6. Sosial Learning Theory ( teori belajar secara social )
Teori belajar secara sosial yang ditampilkan oleh Albert Bandura ini mengkaji proses – proses belajar melalui media massa sebagai tandingan terhadap proses belajar secara tradisional. Dia juga menyatakan bahwa social learning theory menganggap media massa sebagai agen sosialisasi yang utama disamping keluarga, guru, dan sahabat karib. Dalam belajar secara social langkah pertama adalah perhatian (attention) terhadap suatu peristiwa.
7. Diffusion of Innovation Model ( model difusi inovasi )
Everett M. Togers mendefinisikan difusi sebagai proses dimana suatu inovasi dikomunikasikan melalui saluran tertentu dalam jangka waktu tertentu diantara para anggota suatu sistem sosial. Difusi adalah suatu jenis khusus komunikasi yang berkaitan dengan penyebaran pesan – pesan sebagai ide baru. Sedangkan komunikasi didefinisikan sebagai proses dimana para pelakunya menciptakan informasi dan saling pertukaran informasi tersebut untuk mencapai pengertian bersama.
Unsur – unsur utama difusi ide adalah inovasi, yang dikomunikasikan melalui saluran tertentu, dalam jangka waktu tertentu, diantara para anggota suatu sistem sosial.
Ciri – ciri inovasi menurut Rogers :
a. relative advantage ( keuntungan relatif )
b. compatibility ( kesesuaian )
c. complexity ( kerumitan )
d. trialability ( kemungkinan dicoba )
e. observability ( kemungkinan diamati )
8. Agenda Setting Model (Model Penataan Agenda )
Agenda setting model untuk pertama kali ditampilkan oleh M.E. Mc.

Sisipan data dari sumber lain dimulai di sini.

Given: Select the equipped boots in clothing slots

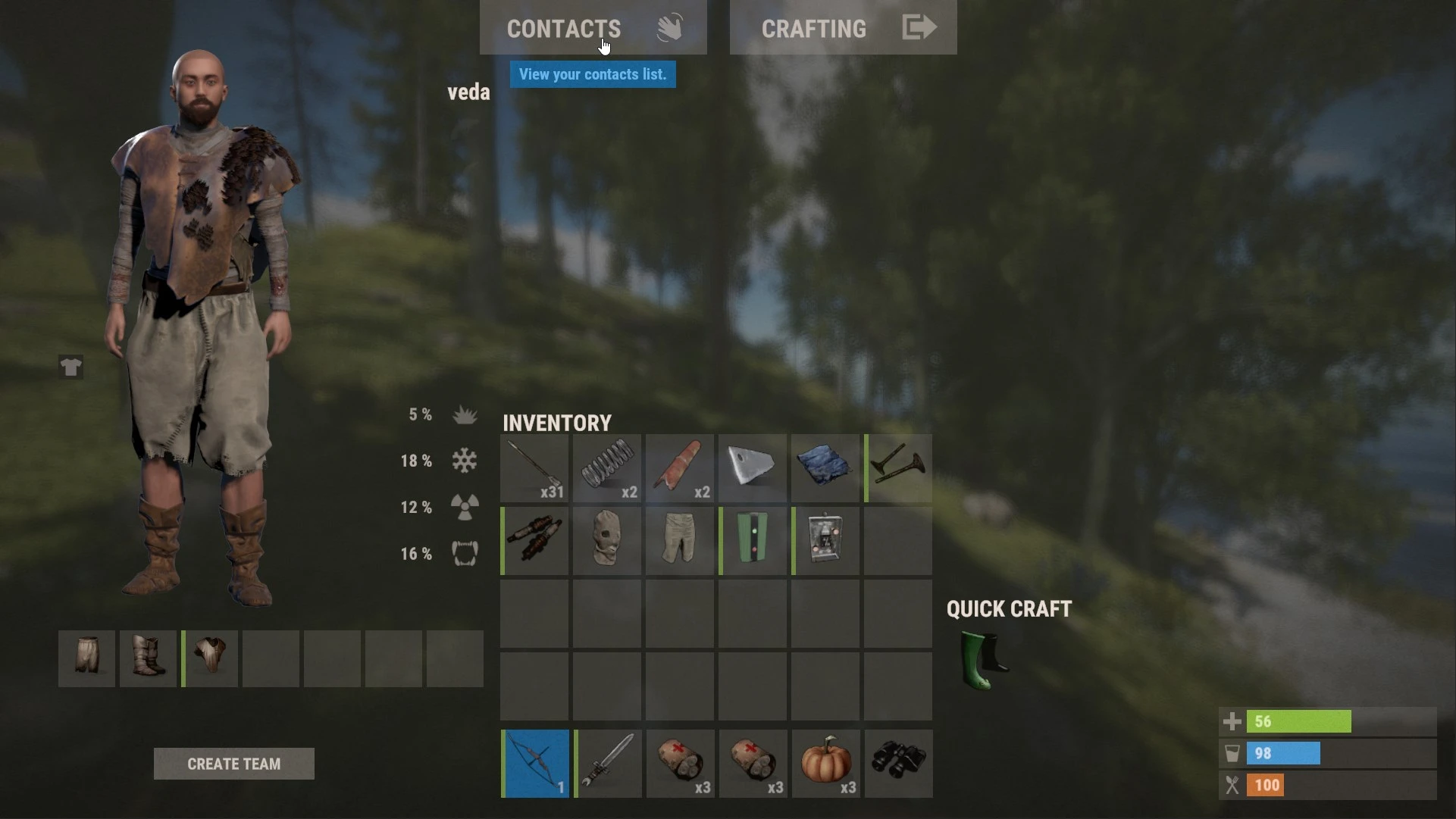Looking at the screenshot, I should point(148,658).
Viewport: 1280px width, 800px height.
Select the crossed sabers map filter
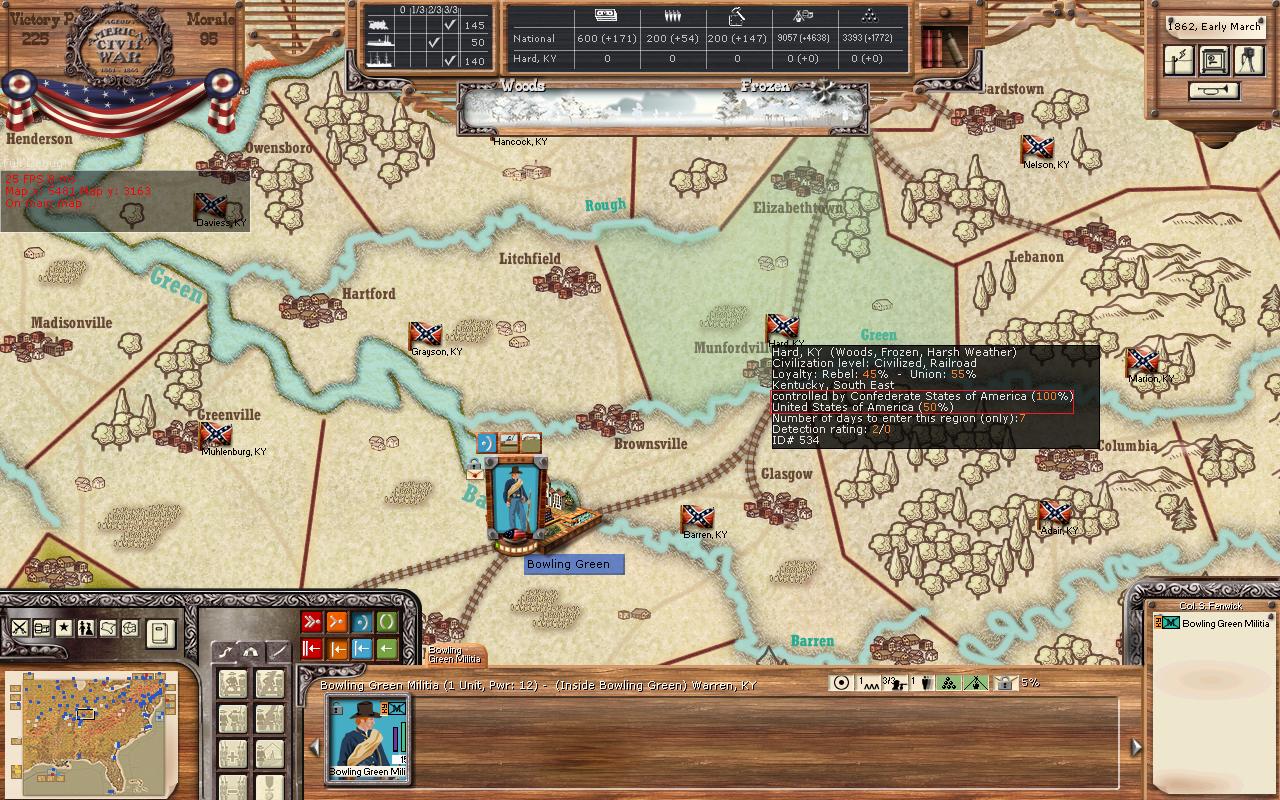[x=19, y=628]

Combs dan D.L. Shaw pada tahun 1972. kedua pakar tersebut mengatakan bahwa ” jika media memberikan tekanan pada suatu peristiwa, maka media itu akan mempengaruhi khalayak untuk menganggapnya penting”.
Smentara itu Manhein dalam pemikirannya tentang konseptualisasi agenda yang potensial untuk memahami proses agenda setting menyatakan bahwa agenda setting meliputi tiga agenda, yaitu :
1. agenda media, dimensi :
- visibility ( jumlah dan tingkat menonjolnya berita )
- audience salience ( tingkat menonjol bagi khalayak )
- valence ( cara pemberitaan berita )
2. agenda khalayak, dimensi :
- familiarity ( keakraban )
- personal salience ( penonjolan pribadi )
- favorability ( kesenangan )
3. agenda kebijaksanaan, dimensi :
- support ( dukungan )
- likelihood of action ( kemungkinan kegiatan )
- freedom of action ( kebebasan bertindak )
8. Uses And Gratifications Model ( model kegunaan dan kepuasan )
Pendekatan uses and gratifications untuk pertama kali diperkanalkan oleh Elihu Katz (1959) dalam suatu artike sebagai reaksiknya terhadap pernyataan Bernard Berelson (1959) bahwa penelitian komunikasi tampaknya akan mati. Katz menegaskan bahwa bidang kajian yang sedang sekarat itu adalah studi komunikasi massa sebagaipersuasi.
Model uses and gratifications menunjukkan bahwa yang menjadi permasalahan utama bukanlah bagaimana media mengubah sikap dan perilaku khalayak, tetapi bagaimana media memenuhi kebutuhan pribadi dan sosial khalayak. Jadi, bobotnya adalah pada khalayak yang aktif, yang sengaja menggunakan media untuk tujuan khusus.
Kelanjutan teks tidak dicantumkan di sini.